# BRIEF
Restate word for word the entries below, starting at the line with "Task: Check Show setup dialog while running" and ending at the line with "Image resolution: width=1465". Keep both end lines and omit the pictures.
(RECORD SET Opens)
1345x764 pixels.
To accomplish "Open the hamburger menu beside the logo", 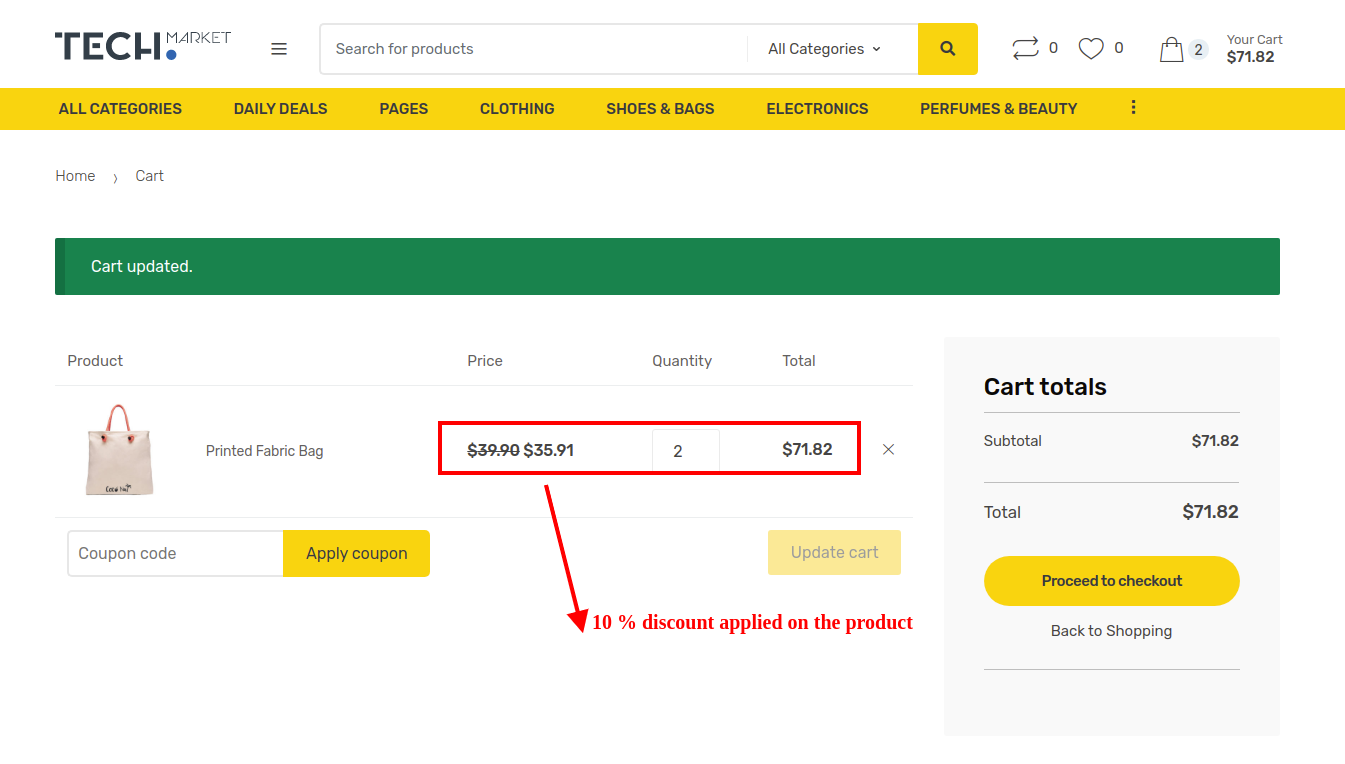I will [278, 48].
(RECORD SET Closes)
(RECORD SET Opens)
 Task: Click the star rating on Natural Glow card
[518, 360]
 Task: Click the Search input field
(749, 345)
(RECORD SET Closes)
(RECORD SET Opens)
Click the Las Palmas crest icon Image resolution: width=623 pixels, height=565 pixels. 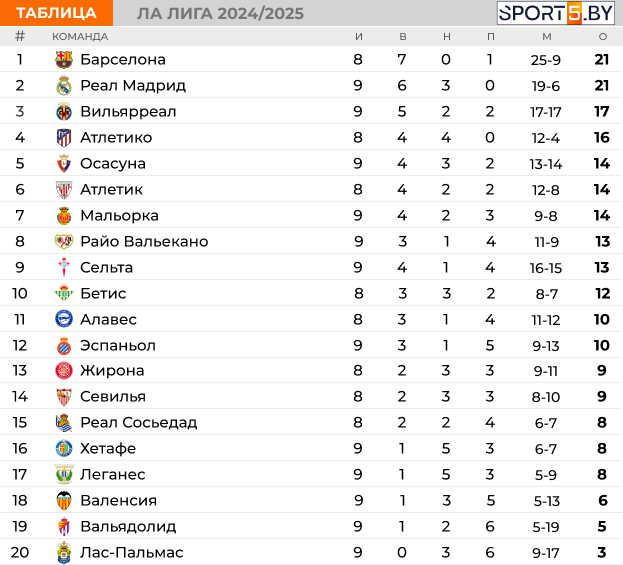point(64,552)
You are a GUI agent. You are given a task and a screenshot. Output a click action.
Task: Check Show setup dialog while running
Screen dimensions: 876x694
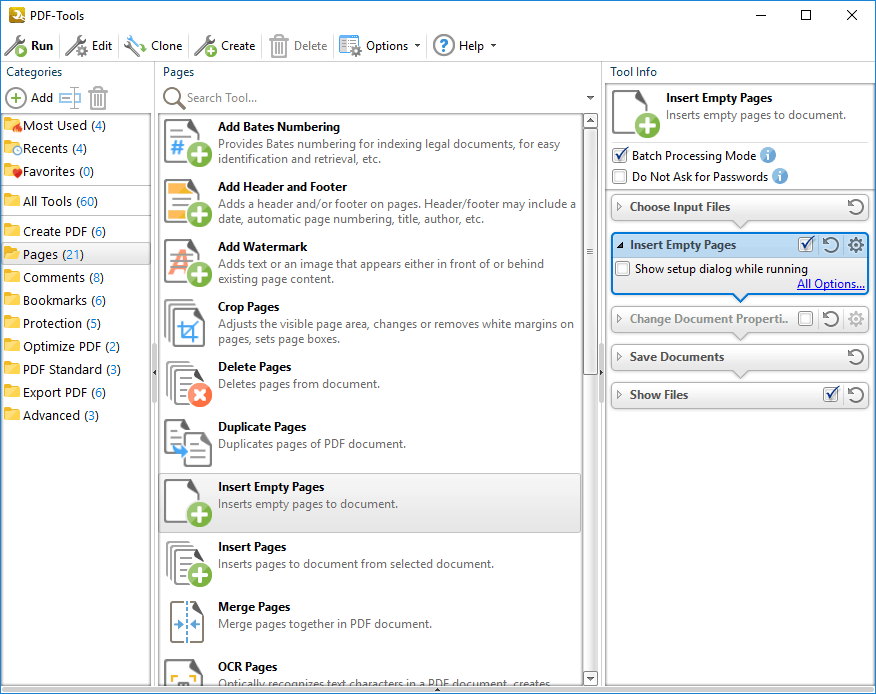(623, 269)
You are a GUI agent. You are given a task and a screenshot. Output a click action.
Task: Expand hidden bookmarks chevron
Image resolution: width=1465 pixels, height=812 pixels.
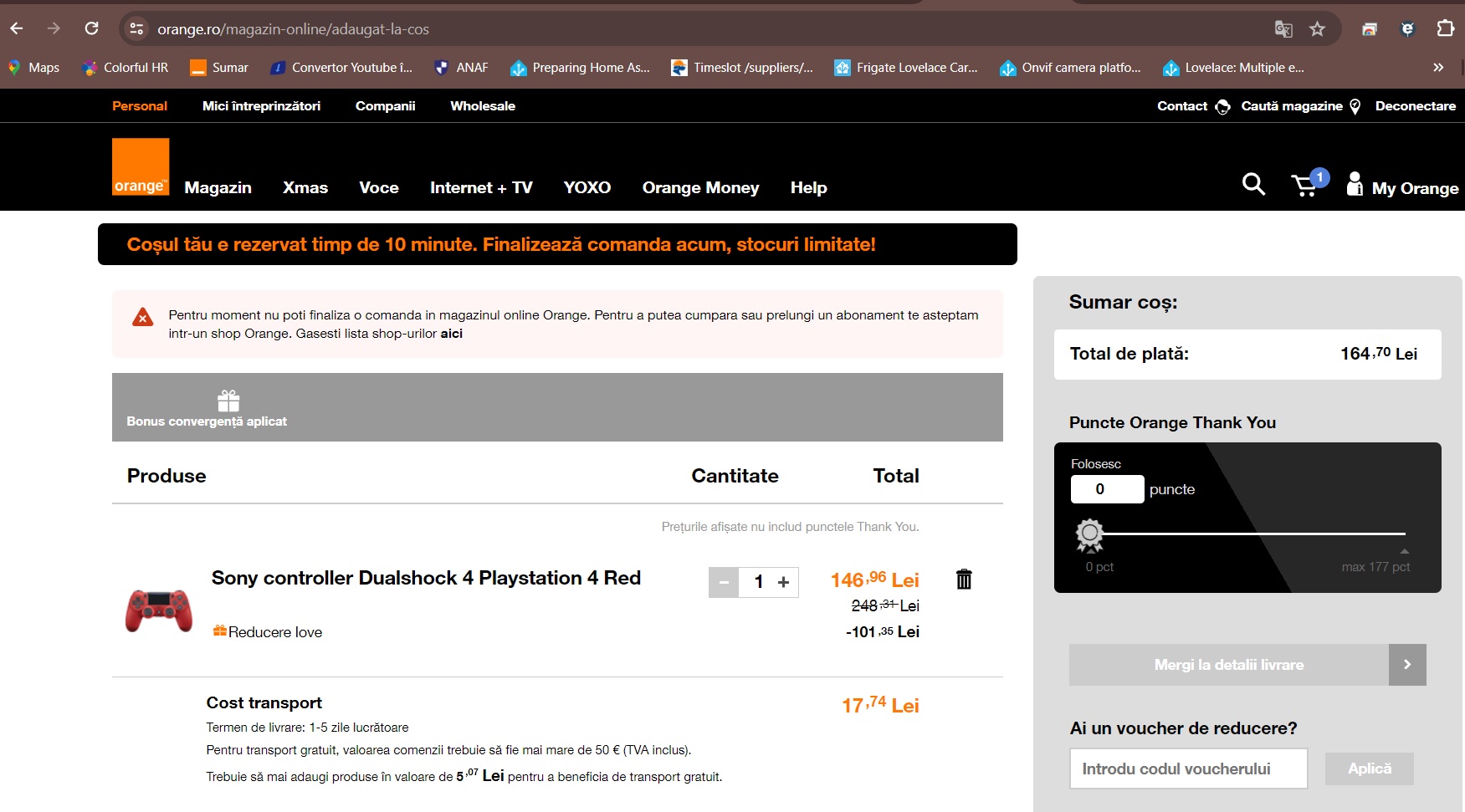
(RECORD SET Closes)
# ANSWER SPACE
Task: Check Show setup dialog while running
Screen dimensions: 876x694
(623, 269)
You are a GUI agent. You are given a task and a screenshot. Output a click action.
Task: Expand hidden bookmarks chevron
Image resolution: width=1465 pixels, height=812 pixels.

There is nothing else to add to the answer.